YouTube and William Morris To Team for Premium Content - Ministry and Business Marketing & Media Blog

Word is swirling online that YouTube and major talent agency William Morris will team up to place premium content on the world's largest video portal. This serves the dual purpose of meeting YouTube's need for content they believe they can fully monetize and the needs of William Morris clients to have yet another platform to market themselves, perhaps after they've been rejected by major film and television studios.

This brings a couple questions to mind concerning both the William Morris clients and existing YouTube partners.

What will appearing on YouTube do for top-shelf WM talents? It used to be that top film stars refused to appear on television becuase the small screen was perceived to be for small-timers.

Clearly, for those closer to the bottom of the food chain YouTube could represent a killer opportunity to build a fan base. But for those already doing well, how many will be willing to appear on YouTube and how will doing so impact their brands? Brad Pitt and friends showing up for a Jimmy Kimmel bit is one thing. Showing up on YouTube in a low-level star's video is another.

On the flip side, what impact will the appearance of established stars have on the traffic of YouTube partners such as Smosh, Fred, Dave Days and others? Perhaps new Hollywood talent will bring new viewers to YouTube?
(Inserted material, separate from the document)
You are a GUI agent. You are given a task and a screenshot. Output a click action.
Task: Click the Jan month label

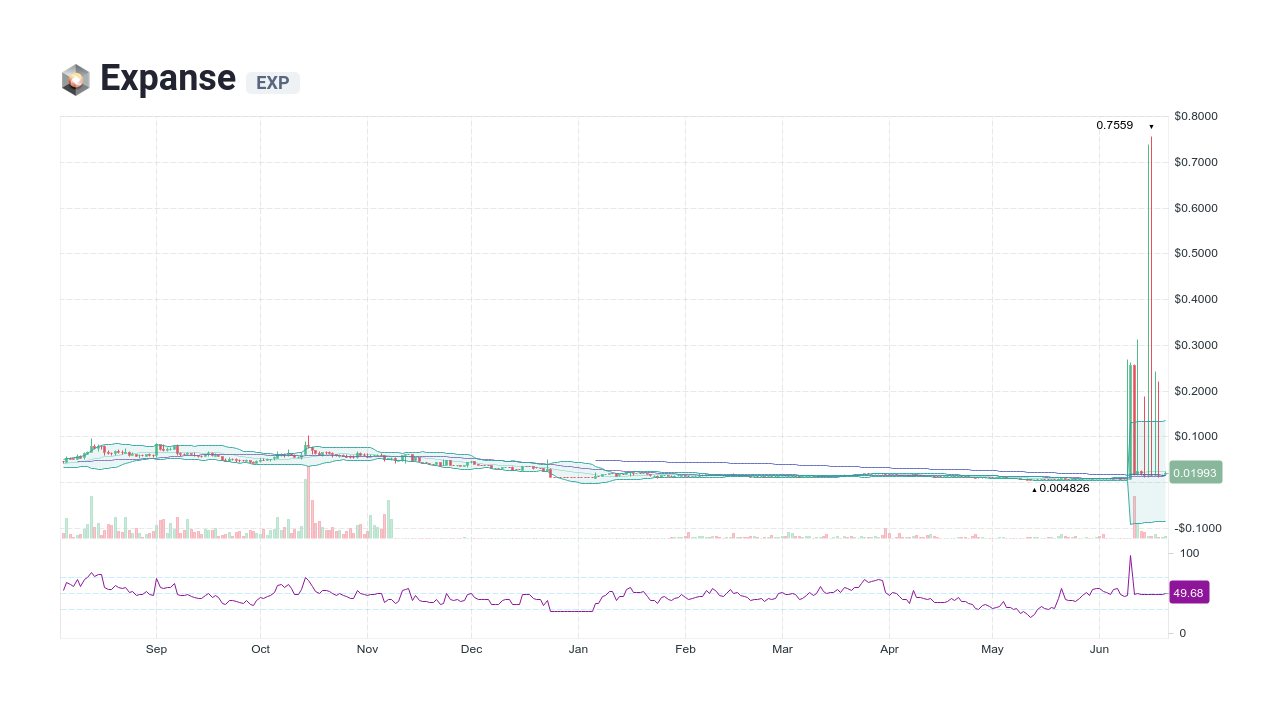point(578,649)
Then again, if the decreased audiences of top-tier TV shows in a sea of 300 channels is at all instructive, then existing YouTube partners should seriously consider branching out.

Also consider the impact of YouTube's overall efforts to make their site more user-friendly and keep folks on their portal longer.

Search bars, menus of related content from other producers and other functionality is great for fans, but most assuredly dilutes the brands of individual YouTube producers. What then will a flood of not just prosumer but studio quality content do to existing YouTubers?